Paulie responded that no matter what model he ran, Atlanta was smack dab in the middle of an upcoming massive snow storm.

His alarm was real.

The storm he saw coming is now known as the Blizzard of January 2011.

I never got out of the house for the next week.

They are a hard working dedicated bunch of scientists and broadcasters who enjoy their role and embrace the public trust in their masthead to inform their audience.

But still, as folks say, everyone talks about the weather but no one does anything about it.

How often do they get it right?

How often do they get it wrong.

And yet Jesus said that we DO know how to interpret the appearance of the sky.

So we got weather forecasting right.

And we know that record.

How can we every expect to even imagine we might be able to get anything in the future right.

Or as Sir Humphrey Appleby said (In Yes Minister) about unforeseen problems, “If I could foresee them, they wouldn’t be unforeseen.”

Lucky for us Jesus still has the anwser.

It is in Matthew 6:34 that Jesus says this:

“Therefore do not worry about tomorrow, for tomorrow will worry about itself.

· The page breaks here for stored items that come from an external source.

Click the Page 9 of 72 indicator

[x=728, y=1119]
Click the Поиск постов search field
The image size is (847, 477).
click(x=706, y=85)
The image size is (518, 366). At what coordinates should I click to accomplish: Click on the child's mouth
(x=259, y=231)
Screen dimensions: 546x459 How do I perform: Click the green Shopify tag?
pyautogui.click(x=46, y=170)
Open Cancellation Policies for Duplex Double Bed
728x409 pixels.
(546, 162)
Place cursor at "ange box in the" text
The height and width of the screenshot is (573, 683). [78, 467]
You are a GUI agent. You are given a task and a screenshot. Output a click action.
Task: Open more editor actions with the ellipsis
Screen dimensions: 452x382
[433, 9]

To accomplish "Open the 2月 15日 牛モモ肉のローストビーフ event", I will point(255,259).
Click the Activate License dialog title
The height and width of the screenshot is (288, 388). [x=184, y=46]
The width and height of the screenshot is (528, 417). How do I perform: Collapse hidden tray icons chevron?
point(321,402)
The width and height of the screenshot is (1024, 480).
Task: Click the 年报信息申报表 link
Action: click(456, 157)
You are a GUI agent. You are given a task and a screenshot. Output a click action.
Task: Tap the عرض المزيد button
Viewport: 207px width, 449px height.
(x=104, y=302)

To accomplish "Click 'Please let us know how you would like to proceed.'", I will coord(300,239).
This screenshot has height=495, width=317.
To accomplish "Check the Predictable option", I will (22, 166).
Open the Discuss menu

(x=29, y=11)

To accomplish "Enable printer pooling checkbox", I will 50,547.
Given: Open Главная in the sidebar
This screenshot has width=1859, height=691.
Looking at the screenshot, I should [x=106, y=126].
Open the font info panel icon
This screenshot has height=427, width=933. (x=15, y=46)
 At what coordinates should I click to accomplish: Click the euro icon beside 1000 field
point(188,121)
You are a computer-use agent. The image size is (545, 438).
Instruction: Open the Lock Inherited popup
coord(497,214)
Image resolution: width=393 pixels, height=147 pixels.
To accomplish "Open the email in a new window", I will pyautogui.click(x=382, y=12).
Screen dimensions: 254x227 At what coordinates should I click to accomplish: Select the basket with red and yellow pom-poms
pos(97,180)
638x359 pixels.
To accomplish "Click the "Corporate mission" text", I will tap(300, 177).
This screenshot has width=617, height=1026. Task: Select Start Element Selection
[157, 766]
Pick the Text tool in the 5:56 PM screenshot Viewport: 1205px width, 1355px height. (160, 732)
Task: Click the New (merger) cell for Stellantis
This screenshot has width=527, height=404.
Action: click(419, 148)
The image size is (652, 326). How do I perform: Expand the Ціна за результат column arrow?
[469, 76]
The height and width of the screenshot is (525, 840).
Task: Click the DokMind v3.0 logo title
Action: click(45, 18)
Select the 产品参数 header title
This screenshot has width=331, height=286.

Each day has enough trouble of its own.”

It was a clear white sunny morning today in the Low Country.

No sailors need to take warning.

My barn isn’t on fire.

Heading to the beach.

Tomorrow is scheduled to arrive in 24 hours.

12.13.2020 – heavy leaden skies

heavy leaden skies
dutch mist that gets in your bones
might find challenging

I was reading the online newspaper column “Lets Move To . . .”

It is a regular feature in my favorite online newspaper, The Guardian.

I mention the Guardian a lot in these essays.

I like it because it is from Manchester.

My family, the one non-dutch branch in my tree anyway, came from Manchester.

All the rest of my family tree is firmly planted in the Netherlands.

For 50 years Alistair Cooke, another person who seems to turn up often in these essays, write a weekly column, Letter from America, for the Guardian.

And the Guardian went into business in 1836 and it 1936 its ownership went into a public trust to “secure the financial and editorial independence of The Guardian in perpetuity and to safeguard the journalistic freedom and liberal values of The Guardian free from commercial or political interference.”

So there you are.

In a recent Lets Move To … column, they went to and recommended the Dutch city of Rotterdam.

They listed good points and bad points or the case for and the case against moving to Rotterdam.

The fact that the Netherlands public schools follow tweetalig onderwijs or Bij tweetalig onderwijs (tto) volgen leerlingen een deel van het voortgezet onderwijs in een andere taal. Meestal is dit Engels which means bilingual public education so that most folks speak english.

Then the article touched on the weather.

The weather was listed under THE CASE AGAINST.

“Heavy leaden skies, and Dutch mist (drizzle) that gets into your bones. Those who like beauty of a more conventional ilk might find it challenging.”

Boy HOWDY!

No wonder my ancestors moved to West Michigan.

They could write back home and say, “You would love the weather. It’s just like home.”

Heavy leaden skies.

Dutch mist?

I got to send that one off to my buddy George Lessens the weather tsar of West Michigan.

Dutch mist that gets into your bones.

Those who like beauty of a more conventional ilk might find it challenging.

NO KIDDING.

12 years ago we moved to the the south.

Just recently I relocated to the Low Country of South Carolina and the Atlantic Coast.

It is December here as well.

We spent the afternoon at the beach on Hilton Head Island.

For those who like beauty of a more conventional ilk there is nothing challenging about living here.

I lived in the West Michigan for 50 years.

I lived in the Dutch Mist for 50 years.

I lived under the heavy leaden skies.

Yes, yes, yes, there were beautiful days and beautiful vistas and if you went to the beach in July all you had to do was dig a shallow hole in the sand to the ice to keep your drinks cold.

All benefits.

But mostly exceptions, not the daily rule.

Leaden skies and dutch mist.

Distant memory.

Kind of a bad dream.

I would write more but we are just off to the beach.